Conversion disorder, or simply having absence seizures plus being anxious, would each fill the bill since her glucose was WNL and no drugs involved.........

Did ok. Even if you aren't specially trained in therapeutic communication, a couple tips. Asking people what's wrong is ok, just be ready to listen and nod and take notes. Since you are not intervening and certainly are not acquainted with their case, you cannot give advice about changing their lives or  therapies, but listening without judgement rarely goes wrong. 

Except two ways. One, you JUST CANNOT stay quiet. Two, the pt looks at you and asks for an opinion.  Either way, just be honest, say you aren't a counselor or a doctor, but you can see why they would be very upset or something like that.


----------



## Handsome Robb (Mar 25, 2013)

This screams psyc/anxiety at me. Conversion disorder is definitely high on the list. My other thought was a hypocarbia induced "syncopal". Did she have any carpal pedal spasms? What was her respiratory rate? Only issue with this thought is she maintained enough muscle tone to stay upright, something I wouldn't expect in this case. 
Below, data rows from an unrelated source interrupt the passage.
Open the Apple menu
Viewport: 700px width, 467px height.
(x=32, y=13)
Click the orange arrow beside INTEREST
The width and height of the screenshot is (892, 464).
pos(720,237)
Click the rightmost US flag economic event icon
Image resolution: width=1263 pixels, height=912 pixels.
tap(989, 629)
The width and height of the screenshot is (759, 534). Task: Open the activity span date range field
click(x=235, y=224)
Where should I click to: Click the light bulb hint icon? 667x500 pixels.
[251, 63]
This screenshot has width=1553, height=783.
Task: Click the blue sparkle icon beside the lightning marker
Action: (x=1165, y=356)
With that said I see no reason why you should feel badly about how you handled this call. Everyone's already covered it pretty well so I wont repeat everything that's already been said.
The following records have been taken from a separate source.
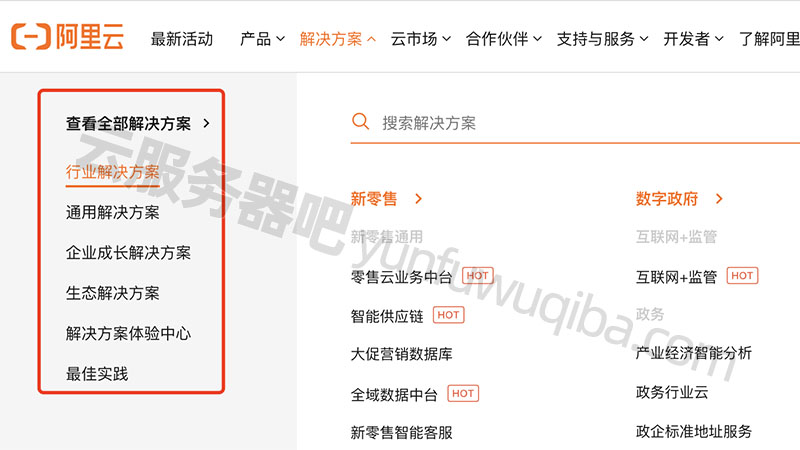Select the 企业成长解决方案 category
This screenshot has height=450, width=800.
click(x=128, y=253)
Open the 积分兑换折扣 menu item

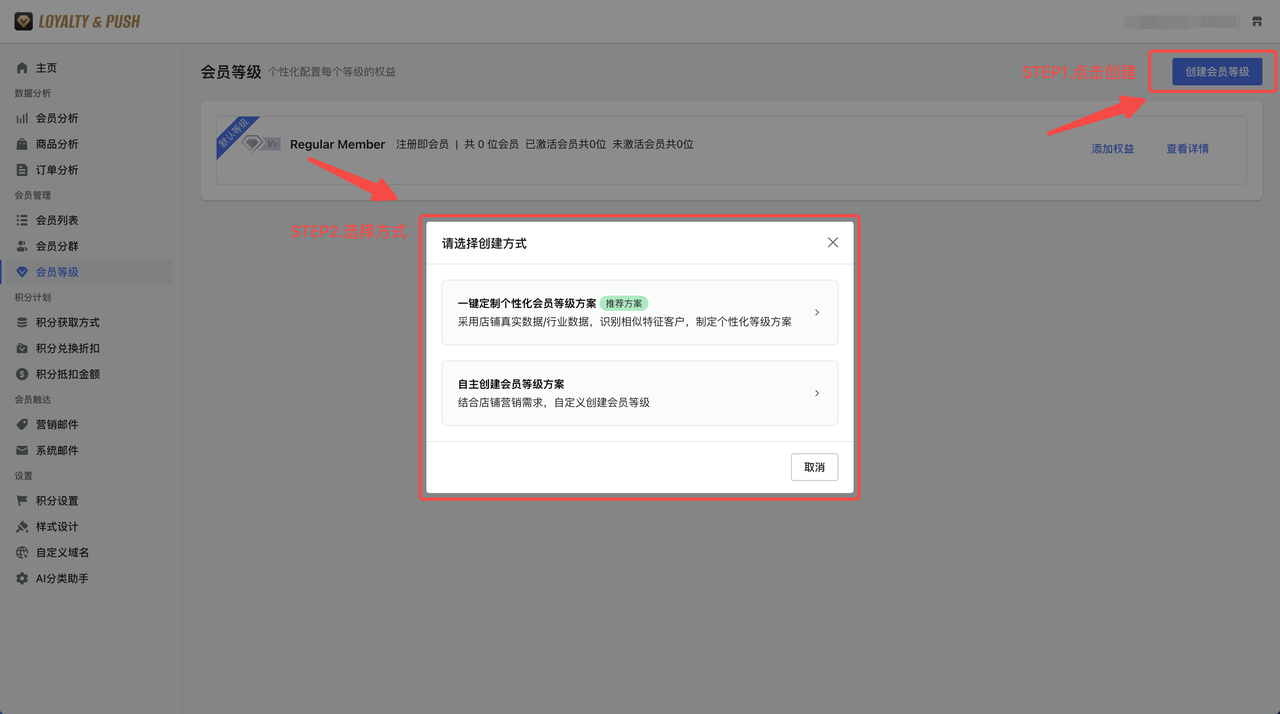click(x=67, y=348)
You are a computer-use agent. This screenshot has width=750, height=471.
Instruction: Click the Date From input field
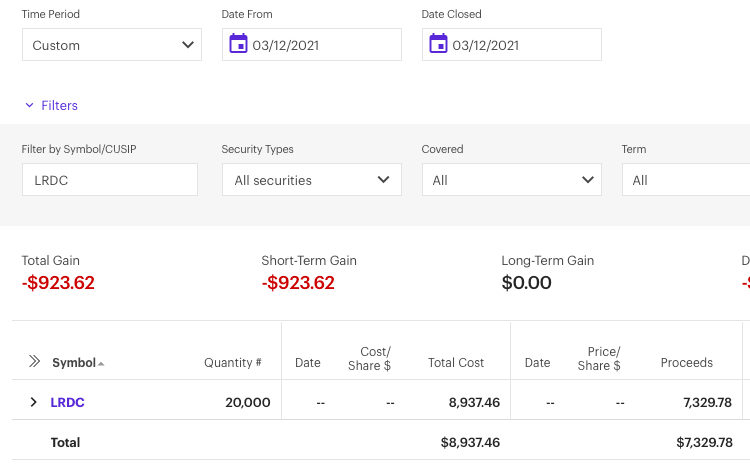point(322,45)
I agree with what SeeNoMore said as well. While this call doesn't require anything "paramedical", as n7 puts it :rofl: , it's something that you hadn't seen and were not comfortable with. Asking for help is exactly what you should have done. Did you talk to your partner about the call afterwards? This is a great opportunity to learn something new. From what you described this call is well within your scope of practice as an EMT, in my opinion, but it's not something you can handle if you don't know how. 

Take it as a learning experience, don't beat yourself up about it and apply what you learned from the call, your partner (hopefully), the replies on this board and apply it the next time you run into a similar situation!


----------